[Registros de datos]

━━━━━━━━━━━━━━━━━━━━

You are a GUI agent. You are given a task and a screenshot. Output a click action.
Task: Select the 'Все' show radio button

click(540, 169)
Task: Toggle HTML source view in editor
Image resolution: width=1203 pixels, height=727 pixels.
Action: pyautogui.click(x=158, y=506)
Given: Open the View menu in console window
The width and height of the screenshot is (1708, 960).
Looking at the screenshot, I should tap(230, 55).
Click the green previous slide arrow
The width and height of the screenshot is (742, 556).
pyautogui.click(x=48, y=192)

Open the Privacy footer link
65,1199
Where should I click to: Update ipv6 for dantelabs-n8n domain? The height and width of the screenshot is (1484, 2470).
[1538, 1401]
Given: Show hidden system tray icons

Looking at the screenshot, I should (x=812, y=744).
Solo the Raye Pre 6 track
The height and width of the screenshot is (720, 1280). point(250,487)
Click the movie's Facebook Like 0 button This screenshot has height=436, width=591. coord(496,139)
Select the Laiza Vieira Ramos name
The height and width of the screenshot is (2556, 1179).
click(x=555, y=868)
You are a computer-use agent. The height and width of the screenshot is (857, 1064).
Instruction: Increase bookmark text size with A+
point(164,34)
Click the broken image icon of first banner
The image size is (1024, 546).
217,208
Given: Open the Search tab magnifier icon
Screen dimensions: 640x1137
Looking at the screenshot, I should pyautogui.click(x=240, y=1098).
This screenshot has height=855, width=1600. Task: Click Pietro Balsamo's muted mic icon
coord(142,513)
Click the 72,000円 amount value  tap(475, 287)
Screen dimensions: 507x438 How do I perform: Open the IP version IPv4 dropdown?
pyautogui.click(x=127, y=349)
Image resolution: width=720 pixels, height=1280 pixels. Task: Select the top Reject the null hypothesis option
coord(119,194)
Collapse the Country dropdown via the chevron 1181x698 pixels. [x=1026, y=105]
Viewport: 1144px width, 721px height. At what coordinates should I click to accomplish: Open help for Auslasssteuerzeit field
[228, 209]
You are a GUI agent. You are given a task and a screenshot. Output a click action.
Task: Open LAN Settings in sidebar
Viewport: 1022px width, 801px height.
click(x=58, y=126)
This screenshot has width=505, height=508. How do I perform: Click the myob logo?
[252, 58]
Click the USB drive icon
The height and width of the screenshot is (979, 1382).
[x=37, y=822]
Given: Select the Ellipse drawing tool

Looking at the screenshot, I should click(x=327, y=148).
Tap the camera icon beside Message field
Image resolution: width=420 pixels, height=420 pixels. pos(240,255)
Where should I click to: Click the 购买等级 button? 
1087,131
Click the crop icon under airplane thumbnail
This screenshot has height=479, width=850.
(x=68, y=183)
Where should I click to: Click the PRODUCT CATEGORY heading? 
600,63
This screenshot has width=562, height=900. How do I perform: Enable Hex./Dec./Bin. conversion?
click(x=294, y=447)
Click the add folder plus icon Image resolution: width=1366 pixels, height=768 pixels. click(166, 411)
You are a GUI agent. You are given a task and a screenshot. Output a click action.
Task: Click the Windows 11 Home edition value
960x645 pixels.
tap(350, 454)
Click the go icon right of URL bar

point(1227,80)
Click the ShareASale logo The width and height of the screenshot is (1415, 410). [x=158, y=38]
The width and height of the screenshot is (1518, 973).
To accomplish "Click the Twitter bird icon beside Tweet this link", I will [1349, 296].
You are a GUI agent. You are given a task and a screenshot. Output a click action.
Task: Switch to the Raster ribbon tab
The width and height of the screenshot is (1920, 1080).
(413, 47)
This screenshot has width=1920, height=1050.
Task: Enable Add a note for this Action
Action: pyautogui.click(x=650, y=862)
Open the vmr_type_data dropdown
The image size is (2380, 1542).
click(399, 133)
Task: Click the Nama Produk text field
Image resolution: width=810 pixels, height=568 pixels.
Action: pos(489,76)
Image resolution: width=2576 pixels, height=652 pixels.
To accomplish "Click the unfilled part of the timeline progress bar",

━━━━━━━━━━━━━━━━━━━━

Enunciado escrito:
Recoge cada línea de los registros en la que aparezca la palabra "resolution".

Respuesta escrita:
Image resolution: width=1203 pixels, height=727 pixels.
Image resolution: width=720 pixels, height=1280 pixels. Task: Select the top Reject the null hypothesis option
Image resolution: width=420 pixels, height=420 pixels. pos(240,255)
Click the add folder plus icon Image resolution: width=1366 pixels, height=768 pixels. click(166, 411)
Image resolution: width=810 pixels, height=568 pixels.
Image resolution: width=2576 pixels, height=652 pixels.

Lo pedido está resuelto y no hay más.